In 2001, when Microsoft recruiters looking for talent came to South America, Marcelo submitted his resume, though he said he was not particularly interested. He and two partners were interviewed and offered jobs in Redmond. After convincing the software giant to hire the fourth partner, the quartet moved to Seattle.
He arrived on August 21, 2001 and lived in temporary housing in Sammamish, “in the middle of the mountains,” as Marcelo describes it. The move, which his parents supported and agreed was a good opportunity, initially felt like a vacation, and he put 3,000 miles on his car in the first two weeks after arriving.

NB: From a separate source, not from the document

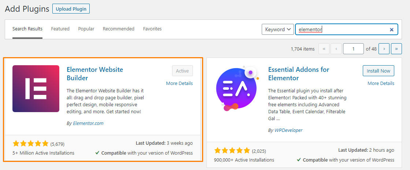Open the Popular plugins tab

[x=86, y=29]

“I’m a really social person, so I wanted to meet lots of people,” he says. One day, while looking for kosher food online, he exchanged e-mails with David Grashin, the former director of the Va’ad HaRabanim of Greater Seattle, who promptly invited Marcelo for Shabbat dinner and offered his friendship.
“Living in Seattle, I have come to feel that the Jewish community is like a family,” says Marcelo. “It felt like, ‘it doesn’t matter where you are, we’ll support you.’”
This idea of community was soon put to a test. In December 2001, the Argentine economy collapsed after years of increasing recession, which resulted in riots, deaths, widespread poverty and hunger.
As a response, Marcelo and his three expatriate friends launched the Web site and nonprofit organization, porloschicos.com (for the children). Modeling their efforts on those of large-scale charity Web sites and obtaining the sponsorship of big companies such as Coca Cola and Shell, porloschicos.com tallies the number of visits the site receives daily and converts that number to a relative dollar amount which the site’s sponsors donate to a fund. The site then distributes the money in the fund to organizations that provide food for schools and churches serving impoverished youth throughout Argentina. Even today, the site receives over 10,000 visits daily and has fed over 3 million in its six years of operation. Marcelo, who was interviewed on Argentine national television about this volunteer effort, has plans to start masporloschicos — more for the children — in an attempt to involve the help of North America and Europe.
Marcelo says he enjoys the security of his life here, and enjoys working with intelligent people from all over the world at Microsoft.
“When I first arrived, my officemate was a Muslim and we became close,” he says. “I never thought in Argentina that I would have a Muslim friend.”
But Seattle may lose Marcelo before too long: he is motivated by a challenge, and he sees other cities in his future. Seattle may miss Marcelo, but whether it’s New York, Miami or Buenos Aires, any community will be sure to welcome his presence.